The interior is also a case study of the level of artistry that can be achieved with lowly hard plastics. A subtle variety of tones is deployed and arranged to highlight the dash's shapes and functional bits -- but they do no more than highlight. The treatment's restrained and tasteful. The textures are equally sophisticated. And the gauges and controls would make sense to somebody raised by wolves and suddenly plopped behind the wheel. As with all Hondas, there's plenty of front legroom available, novel in an era when so many other manufacturers have decided that six feet shall be mankind's maximum stature.

On the road, the CR-V isn't powerful -- its 166 hp and 9.2-second 0-to-60-mph time (produced by this front-drive version) -- will keep you happily abreast of traffic, but will also probably dissuade you from any particularly daring maneuvers. Our car's five-speed automatic transmission (a rarity in this category that's packed jowl to jowl with four speeds) also has an odd trait: For some reason you can't manually select fourth. But this is probably more a curiosity than a nuisance.

As with all tall vehicles, once you're underway in the CR-V you experience lots more lateral motion than in traditional sedans. But we've also noticed these new CR-Vs have a tendency to periodically "tramline" on certain surfaces -- a quirk wherein the tire tread momentarily follows the highway's rain grooves. It can be fairly unsettling until you realize what's happening. Why does the CR-V use these tires? Maybe the guy who blocked out fourth gear has some idea.
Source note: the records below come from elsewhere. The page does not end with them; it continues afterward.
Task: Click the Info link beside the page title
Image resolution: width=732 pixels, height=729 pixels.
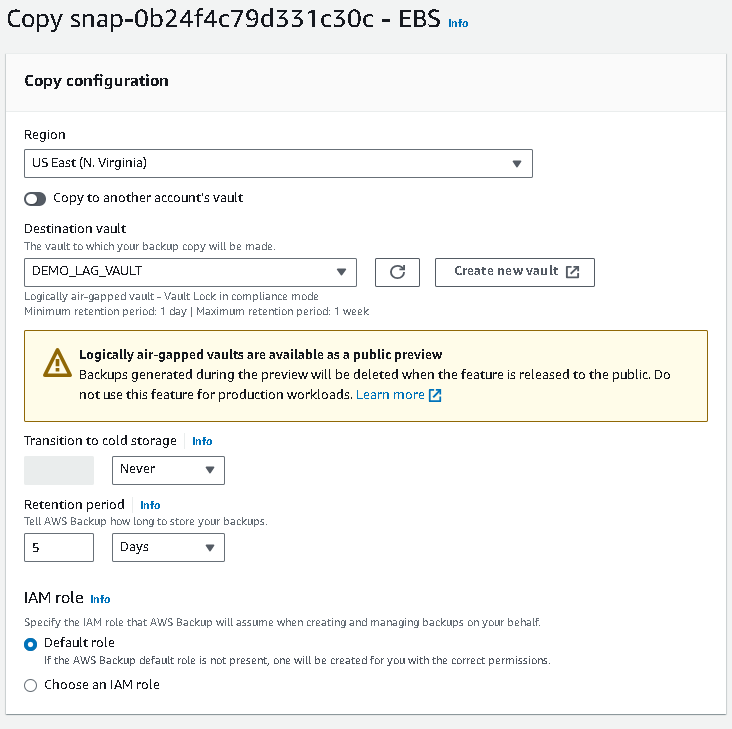Action: 458,23
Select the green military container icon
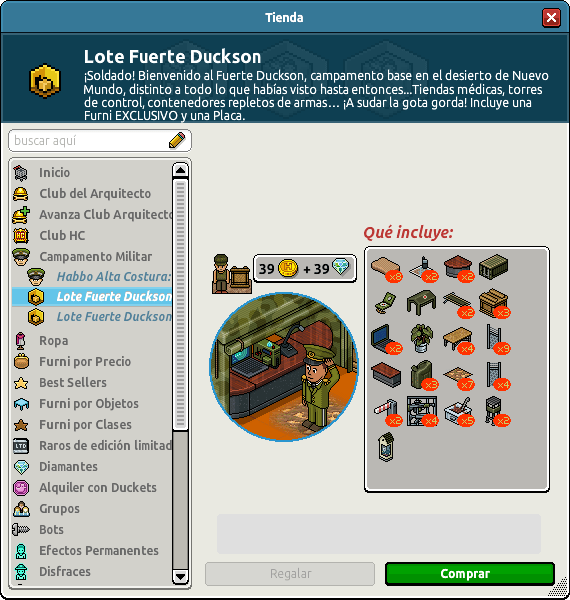This screenshot has height=600, width=570. tap(493, 266)
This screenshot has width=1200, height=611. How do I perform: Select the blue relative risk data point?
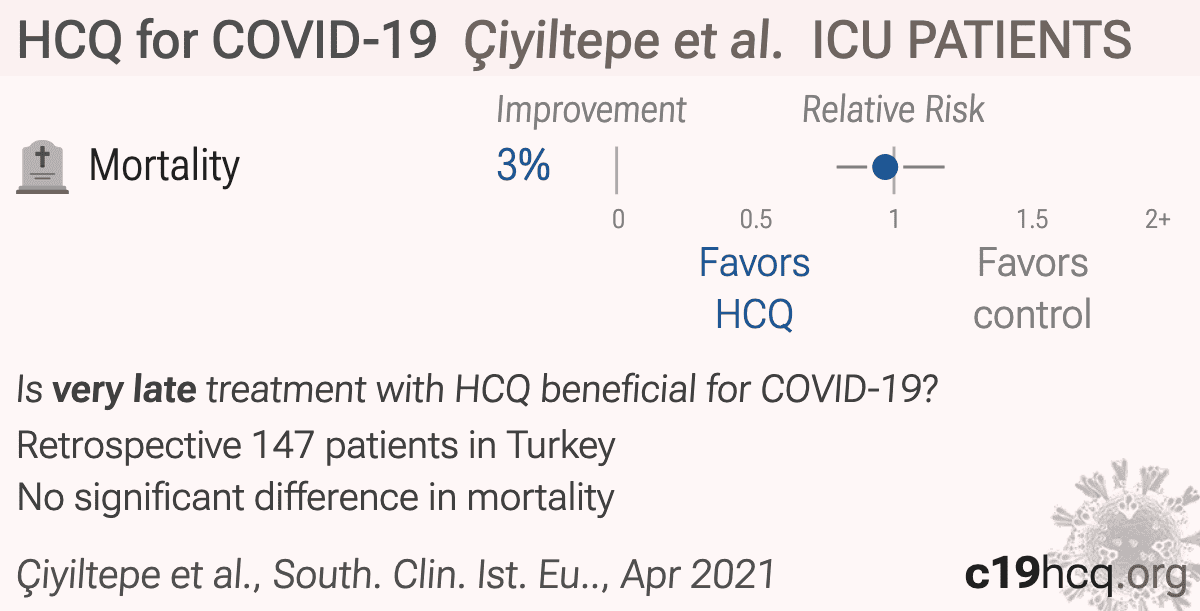(x=884, y=167)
So how far has latest iteration of the quarter-century-old Honda theme progressed? Compared with those old mid-'80s Civic Wagons, the difference feels like 50 years. Six airbags, Honda's ACE crash-safety body structure, and a laundry list of the latest electronic features combine with a feel of sheer substance and quality that make the CR-V a genuine standout -- a vehicle that could wear a three-pointed star as comfortably as Honda's 'H' badge, we'd venture.

And that definably can't be said for those old Civic Wagons. I ought to know -- I still have one in my driveway.